### What is being asked
Reproduce the records starting at the beginning and ending at the line containing "pyautogui.click(x=176, y=533)", both included, with the requests left unchanged. Multiply every coordinate in the answers by 1.05 and round each to a whole number, with halves rounded up.

--- BEGIN Information shown ---

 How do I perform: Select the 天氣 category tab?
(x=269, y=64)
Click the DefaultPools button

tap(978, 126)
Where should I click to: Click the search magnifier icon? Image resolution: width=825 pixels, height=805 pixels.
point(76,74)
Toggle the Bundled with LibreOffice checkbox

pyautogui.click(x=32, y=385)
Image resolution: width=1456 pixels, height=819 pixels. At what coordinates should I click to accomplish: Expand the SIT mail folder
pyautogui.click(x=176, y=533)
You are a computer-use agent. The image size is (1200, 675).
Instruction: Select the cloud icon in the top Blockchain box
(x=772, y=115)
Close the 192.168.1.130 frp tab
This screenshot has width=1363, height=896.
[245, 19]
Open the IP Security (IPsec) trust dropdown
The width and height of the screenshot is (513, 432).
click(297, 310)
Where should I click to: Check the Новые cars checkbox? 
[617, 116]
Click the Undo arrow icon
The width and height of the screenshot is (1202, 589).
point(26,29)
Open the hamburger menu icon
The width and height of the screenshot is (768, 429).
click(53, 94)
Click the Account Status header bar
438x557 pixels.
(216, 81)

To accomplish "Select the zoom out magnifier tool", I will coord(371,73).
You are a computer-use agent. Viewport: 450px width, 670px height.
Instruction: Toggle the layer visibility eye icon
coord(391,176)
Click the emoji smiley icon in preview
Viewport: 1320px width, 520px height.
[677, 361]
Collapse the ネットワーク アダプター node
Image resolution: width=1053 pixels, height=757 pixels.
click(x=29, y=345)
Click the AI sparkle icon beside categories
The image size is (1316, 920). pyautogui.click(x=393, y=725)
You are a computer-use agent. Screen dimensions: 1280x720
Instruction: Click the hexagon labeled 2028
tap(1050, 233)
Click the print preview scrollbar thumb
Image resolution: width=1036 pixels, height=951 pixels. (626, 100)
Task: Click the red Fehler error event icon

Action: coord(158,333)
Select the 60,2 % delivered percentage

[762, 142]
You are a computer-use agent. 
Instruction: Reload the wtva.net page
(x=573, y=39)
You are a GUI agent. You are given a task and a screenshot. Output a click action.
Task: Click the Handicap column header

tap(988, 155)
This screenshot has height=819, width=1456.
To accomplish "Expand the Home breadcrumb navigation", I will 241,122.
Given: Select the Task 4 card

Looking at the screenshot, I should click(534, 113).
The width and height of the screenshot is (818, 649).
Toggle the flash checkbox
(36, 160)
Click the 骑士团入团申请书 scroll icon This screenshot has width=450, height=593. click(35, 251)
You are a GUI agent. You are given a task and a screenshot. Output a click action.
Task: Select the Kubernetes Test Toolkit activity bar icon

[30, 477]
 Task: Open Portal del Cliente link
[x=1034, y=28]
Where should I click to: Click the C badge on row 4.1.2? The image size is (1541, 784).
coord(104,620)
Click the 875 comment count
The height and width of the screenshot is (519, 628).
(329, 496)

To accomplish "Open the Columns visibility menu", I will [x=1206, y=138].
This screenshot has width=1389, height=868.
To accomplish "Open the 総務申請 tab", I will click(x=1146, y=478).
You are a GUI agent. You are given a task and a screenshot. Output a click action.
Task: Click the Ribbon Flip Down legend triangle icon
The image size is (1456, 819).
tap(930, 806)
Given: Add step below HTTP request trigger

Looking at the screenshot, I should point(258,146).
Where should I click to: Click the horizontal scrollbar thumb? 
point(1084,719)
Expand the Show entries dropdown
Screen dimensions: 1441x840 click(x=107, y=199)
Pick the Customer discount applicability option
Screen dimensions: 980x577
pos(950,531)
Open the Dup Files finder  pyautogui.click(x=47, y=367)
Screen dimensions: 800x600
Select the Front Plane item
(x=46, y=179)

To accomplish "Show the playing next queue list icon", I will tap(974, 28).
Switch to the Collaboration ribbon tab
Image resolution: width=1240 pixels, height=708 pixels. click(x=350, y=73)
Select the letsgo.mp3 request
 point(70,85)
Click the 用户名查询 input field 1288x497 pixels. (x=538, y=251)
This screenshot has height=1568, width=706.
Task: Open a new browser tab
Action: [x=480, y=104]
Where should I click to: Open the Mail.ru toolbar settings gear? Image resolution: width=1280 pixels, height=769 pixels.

--- END Information shown ---

### Answer to this exercise
 How do I perform: Select the 天氣 category tab?
(x=282, y=67)
Click the DefaultPools button

tap(1027, 132)
Where should I click to: Click the search magnifier icon? Image resolution: width=825 pixels, height=805 pixels.
point(80,78)
Toggle the Bundled with LibreOffice checkbox

pyautogui.click(x=34, y=404)
Image resolution: width=1456 pixels, height=819 pixels. At what coordinates should I click to accomplish: Expand the SIT mail folder
pyautogui.click(x=185, y=560)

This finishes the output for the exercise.